In this answer to another question, a user was able to locate the URL for a part of this page which is loaded via javascript. So far, I have been unable to duplicate this simple feat: In particular, I have looked at the page source, but have been unable to locate the code to which the responder refers:
<script>populator = new Populator({parentId:
"profileForm:vanguardFundTabBox:tab0",execOnLoad:true,
populatorUrl:"/us/JSP/Funds/VGITab/VGIFundOverviewTabContent.jsf?FundIntExt=INT&FundId=0542",
inline:fals e,type:"once"});
</script>
I have searched the page source for JS which is written locally on the page's HTML file and also within JS files referenced in the source file. What have I overlooked?
TL;DR the Q&A referred to is over 10 years old, and the website has changed since then.

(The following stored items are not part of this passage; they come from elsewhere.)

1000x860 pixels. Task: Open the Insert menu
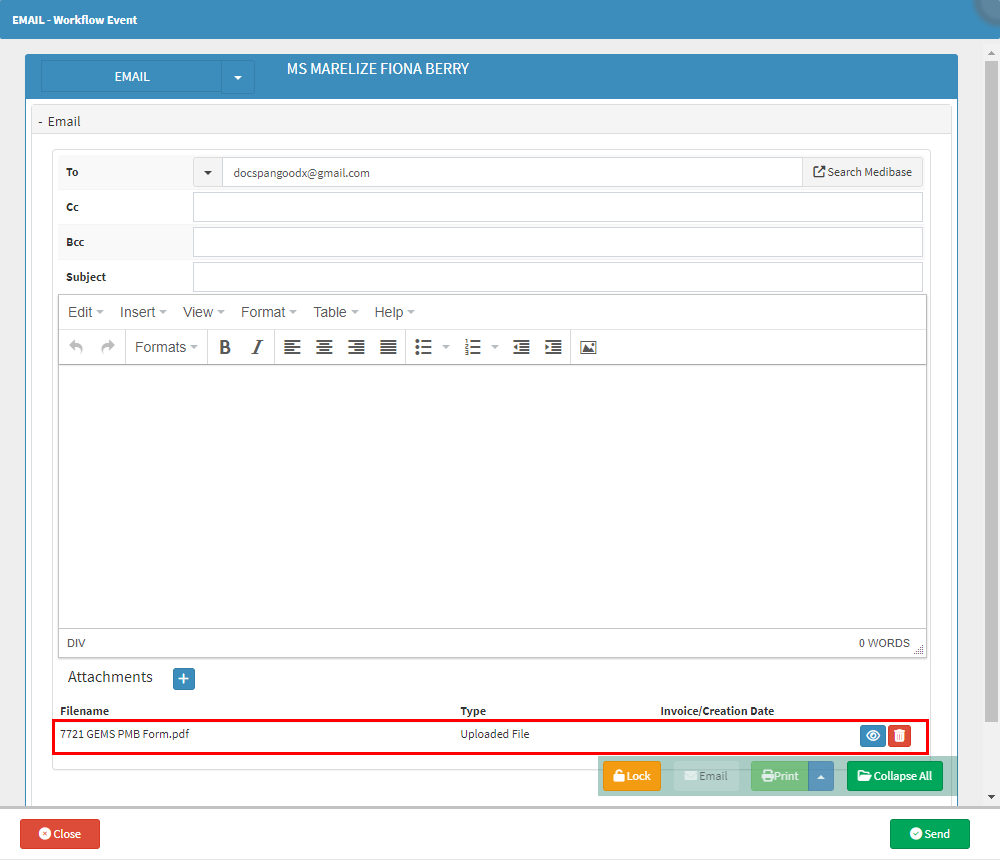click(x=143, y=312)
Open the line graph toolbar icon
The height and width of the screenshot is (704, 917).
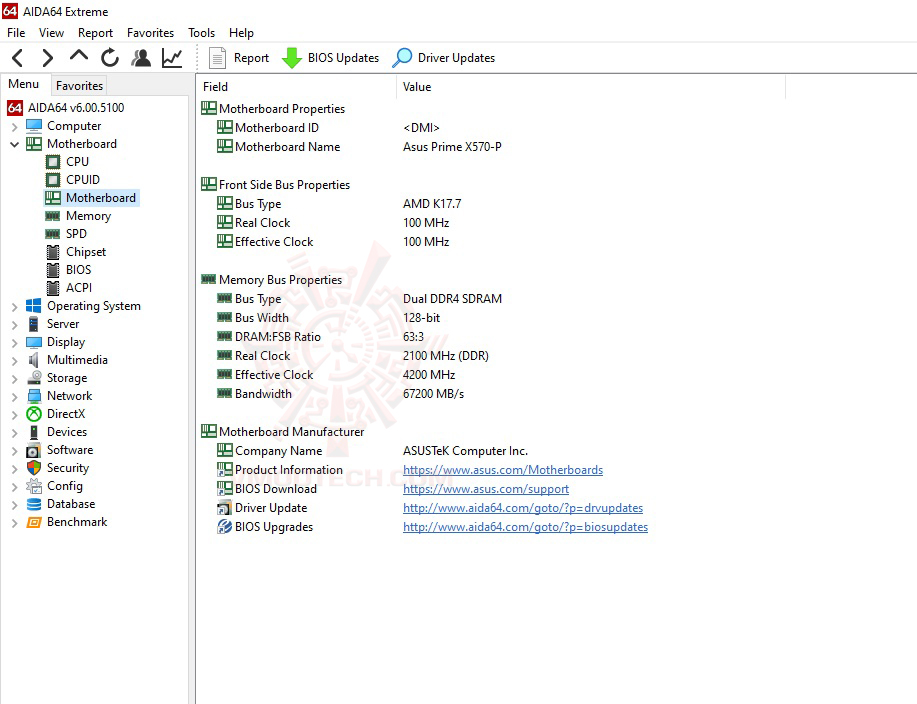tap(171, 57)
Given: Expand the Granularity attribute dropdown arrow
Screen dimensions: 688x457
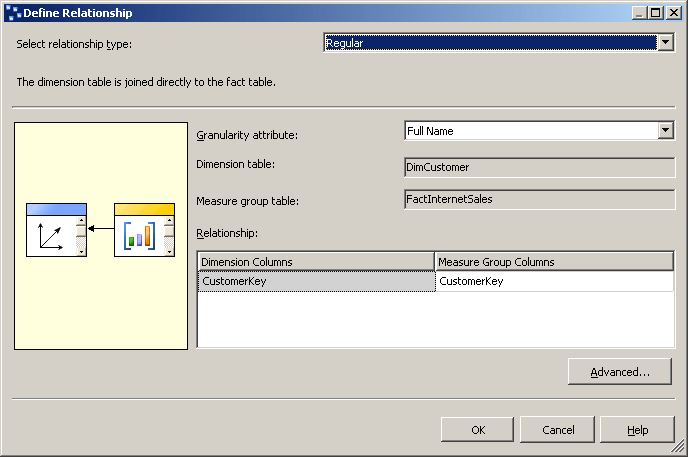Looking at the screenshot, I should [x=666, y=131].
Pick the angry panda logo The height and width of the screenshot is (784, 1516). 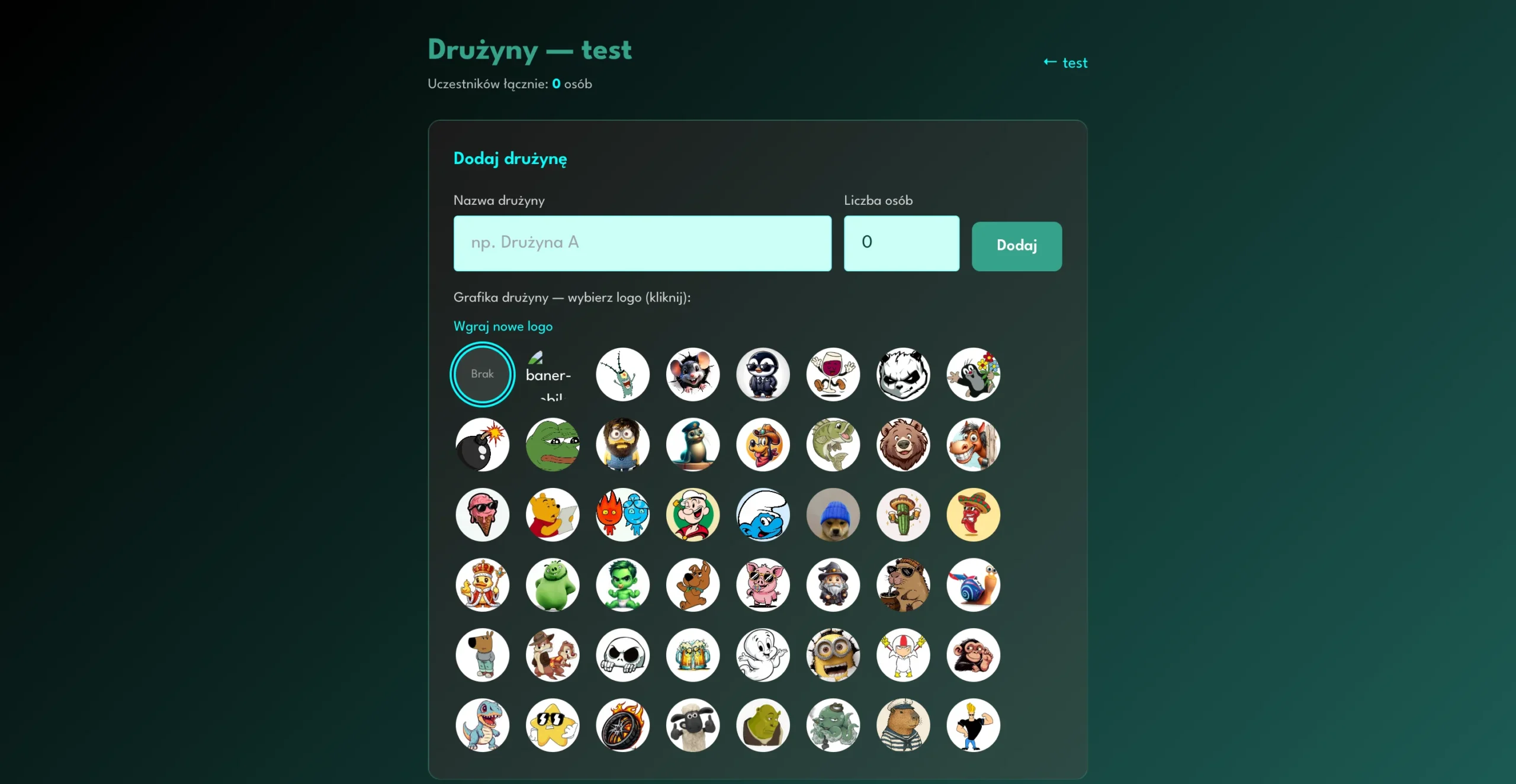click(903, 374)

There are a couple of things you may be missing. Firstly, the Stack Overflow question you are referring to is over 10 years old. The page it refers to strictly doesn't exist anymore. If you use Chrome or Firefox developer tools, you will notice that requesting the page link gives you an http 301, indicating the page has moved permanently, and directs you to a different page which presumably looks similar to the page from 10 years ago. The current version of the page is built using angular js, which was not in widespread use in 2009 (in fact, I think it was only created in 2009). The reason that you can't find the ajax request anywhere is that this is no longer how the page is constructed.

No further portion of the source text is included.